Key Responsibilities
-
Architect, lead, and implement fully automated ZeroTouch deployment pipelines for GPU cloud infrastructure spanning hardware, OS, and Kubernetes platform layers.
-
Build GitOps-based workflows to manage end-to-end infrastructure lifecycle — from provisioning to continuous compliance.
-
Design and maintain automation for:
-
Bare-metal control – power cycling, provisioning, remote installs
-
Firmware and configuration flashing – BIOS, NIC, RAID
-
Hardware inventory management
-
Configuration drift detection and remediation
-
-
Develop and extend internal automation frameworks using Ansible, Python, and related tools.
-
Act as a technical authority and mentor, collaborating closely with hardware, SRE, and platform engineering teams.
-
Lead architectural and design reviews for infrastructure automation systems.
-
Define and implement best practices for Infrastructure-as-Code, compliance, and operational resilience.
-
Champion automation-driven operational models, minimizing manual intervention to near zero.

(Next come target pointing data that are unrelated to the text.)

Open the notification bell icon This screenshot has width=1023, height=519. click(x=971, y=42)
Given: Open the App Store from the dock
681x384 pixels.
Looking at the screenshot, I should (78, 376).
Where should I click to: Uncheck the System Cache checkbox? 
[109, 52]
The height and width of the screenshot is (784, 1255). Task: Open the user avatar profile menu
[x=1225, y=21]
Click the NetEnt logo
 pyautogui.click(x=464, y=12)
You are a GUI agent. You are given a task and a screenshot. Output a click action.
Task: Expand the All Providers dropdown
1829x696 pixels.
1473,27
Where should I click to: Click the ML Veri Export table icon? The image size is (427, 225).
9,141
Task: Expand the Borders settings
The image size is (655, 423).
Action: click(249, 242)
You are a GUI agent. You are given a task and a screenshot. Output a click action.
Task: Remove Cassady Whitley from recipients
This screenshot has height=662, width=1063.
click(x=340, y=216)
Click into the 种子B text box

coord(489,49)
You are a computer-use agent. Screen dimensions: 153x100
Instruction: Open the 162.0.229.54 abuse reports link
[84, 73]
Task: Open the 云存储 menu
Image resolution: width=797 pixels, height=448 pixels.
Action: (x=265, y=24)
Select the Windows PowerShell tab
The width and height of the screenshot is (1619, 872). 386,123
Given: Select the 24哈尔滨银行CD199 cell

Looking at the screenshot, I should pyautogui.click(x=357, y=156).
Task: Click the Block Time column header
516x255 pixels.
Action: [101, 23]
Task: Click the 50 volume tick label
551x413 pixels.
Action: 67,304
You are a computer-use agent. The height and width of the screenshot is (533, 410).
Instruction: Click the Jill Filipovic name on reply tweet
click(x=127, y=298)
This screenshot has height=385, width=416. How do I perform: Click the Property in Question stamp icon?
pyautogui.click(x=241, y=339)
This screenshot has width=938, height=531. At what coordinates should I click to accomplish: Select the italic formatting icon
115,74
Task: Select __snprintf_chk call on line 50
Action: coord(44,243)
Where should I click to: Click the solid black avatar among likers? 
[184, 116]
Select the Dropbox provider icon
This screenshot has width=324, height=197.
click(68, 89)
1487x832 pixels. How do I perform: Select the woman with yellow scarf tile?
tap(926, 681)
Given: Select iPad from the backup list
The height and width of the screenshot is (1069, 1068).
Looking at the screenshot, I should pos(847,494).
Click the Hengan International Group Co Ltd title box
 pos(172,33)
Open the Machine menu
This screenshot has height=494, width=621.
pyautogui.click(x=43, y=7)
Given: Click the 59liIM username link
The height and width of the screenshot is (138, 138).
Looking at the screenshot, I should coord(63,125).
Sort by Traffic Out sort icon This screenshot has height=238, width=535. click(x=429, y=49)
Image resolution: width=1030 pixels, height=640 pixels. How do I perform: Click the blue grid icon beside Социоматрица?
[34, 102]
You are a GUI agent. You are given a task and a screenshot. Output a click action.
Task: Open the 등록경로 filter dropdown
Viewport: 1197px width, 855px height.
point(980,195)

Required Skills & Experience
-
10+ years of hands-on experience in infrastructure engineering, automation, and systems design with proven delivery of scalable, maintainable solutions.
-
Core expertise in: Ansible, Python, ipmitool, firmware scripting, Linux shell scripting.
-
Deep knowledge of:
-
Ansible – automation and configuration management
-
Python – scripting, integration, and automation logic
-
ipmitool/Redfish – low-level hardware management
-
-
Proven experience in bare-metal automation for data center environments, including:
-
Power control and PXE booting
-
BIOS/NIC/RAID firmware upgrades
-
Hardware and platform inventory systems
-
-
Strong foundation in Linux systems, networking, and Kubernetes infrastructure.
-
Proficiency in GitOps workflows and related tools.
-
Experience with CI/CD systems and Git-based pipelines for infrastructure.
-
Familiarity with infrastructure monitoring, logging, and drift detection.
-
Strong collaboration and communication skills, especially across hardware, platform, and SRE teams.
Preferred / Bonus Skills
-
Familiarity with Terraform, Chef, and cloud automation platforms.
-
Prior leadership or mentorship experience.
-
Contributions to or maintenance of open-source infrastructure projects.
-
Exposure to GPU-based compute stacks and high-performance workloads.